I am not a fan of Steve Jobs the person but after listening to "Leadership Lessons of Steve Jobs" (unabridged, Harvard Business Review) I have new found respect for Steve Jobs the craftsman. His passion for design and perfection is well known but I've mistakenly assumed it was only external. No, Jobs was a true craftsman. Not only did he care about the external visual design, the what we can see, touch and hold; he was also passionate about the internal, the little things we cannot see and frankly don't even care about.
As a young boy helping his father build a fence, Jobs was told he must take equal care in building the front and back of the fence. Jobs asked why, since no will know how the back of the fence was built. His father responded, but you will. Years later, while building the first Macintosh computers, Jobs had engineers redo the circuit boards so the embedded chips would neatly align. Consumers may never see the board or care whether the chips aligned, but a true craftsman strives for perfection even in the unseen.

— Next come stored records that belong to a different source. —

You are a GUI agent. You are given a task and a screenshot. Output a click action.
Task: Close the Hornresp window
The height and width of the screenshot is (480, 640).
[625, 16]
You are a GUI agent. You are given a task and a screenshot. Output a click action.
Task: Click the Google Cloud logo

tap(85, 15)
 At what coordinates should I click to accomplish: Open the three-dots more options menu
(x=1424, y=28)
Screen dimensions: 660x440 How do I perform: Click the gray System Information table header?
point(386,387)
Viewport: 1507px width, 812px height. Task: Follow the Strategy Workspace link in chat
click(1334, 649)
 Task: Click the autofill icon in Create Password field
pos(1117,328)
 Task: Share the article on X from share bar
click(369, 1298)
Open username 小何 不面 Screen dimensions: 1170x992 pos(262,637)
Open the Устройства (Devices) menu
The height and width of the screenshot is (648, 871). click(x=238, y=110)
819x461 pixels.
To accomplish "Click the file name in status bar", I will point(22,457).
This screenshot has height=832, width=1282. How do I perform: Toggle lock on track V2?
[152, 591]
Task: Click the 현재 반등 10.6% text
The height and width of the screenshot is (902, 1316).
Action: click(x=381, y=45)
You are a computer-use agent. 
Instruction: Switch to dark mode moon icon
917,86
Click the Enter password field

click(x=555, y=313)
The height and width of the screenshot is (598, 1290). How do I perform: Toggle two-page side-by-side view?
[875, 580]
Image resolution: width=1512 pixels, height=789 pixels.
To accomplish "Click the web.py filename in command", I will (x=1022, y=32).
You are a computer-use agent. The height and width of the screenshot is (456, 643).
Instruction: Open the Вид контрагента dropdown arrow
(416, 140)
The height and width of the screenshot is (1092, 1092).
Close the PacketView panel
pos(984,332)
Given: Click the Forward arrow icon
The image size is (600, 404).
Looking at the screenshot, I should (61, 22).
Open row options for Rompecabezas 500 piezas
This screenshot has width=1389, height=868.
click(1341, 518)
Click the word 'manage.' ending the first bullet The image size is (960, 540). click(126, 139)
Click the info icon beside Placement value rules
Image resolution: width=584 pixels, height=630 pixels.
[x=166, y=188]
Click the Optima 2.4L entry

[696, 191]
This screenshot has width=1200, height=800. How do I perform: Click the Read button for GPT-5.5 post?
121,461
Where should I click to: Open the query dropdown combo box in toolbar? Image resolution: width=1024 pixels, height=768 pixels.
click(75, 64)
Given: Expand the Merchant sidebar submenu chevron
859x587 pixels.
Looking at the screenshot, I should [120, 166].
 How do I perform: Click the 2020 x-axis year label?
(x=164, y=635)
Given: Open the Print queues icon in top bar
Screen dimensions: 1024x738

It is easy for software engineers to disregard craftsmanship. Too often the only questions engineers ask are: does the code run, are there any bugs, are the tests passing. Who cares about the tests! What about the code itself? Is it simple and clean or complex and messy? Is it well commented and documented? Are there unused variables, duplicate declarations or non-idiomatic usage? In other words, are the chips neatly aligned. This is the lesson software engineers can learn from Steve Jobs, to be craftsmen.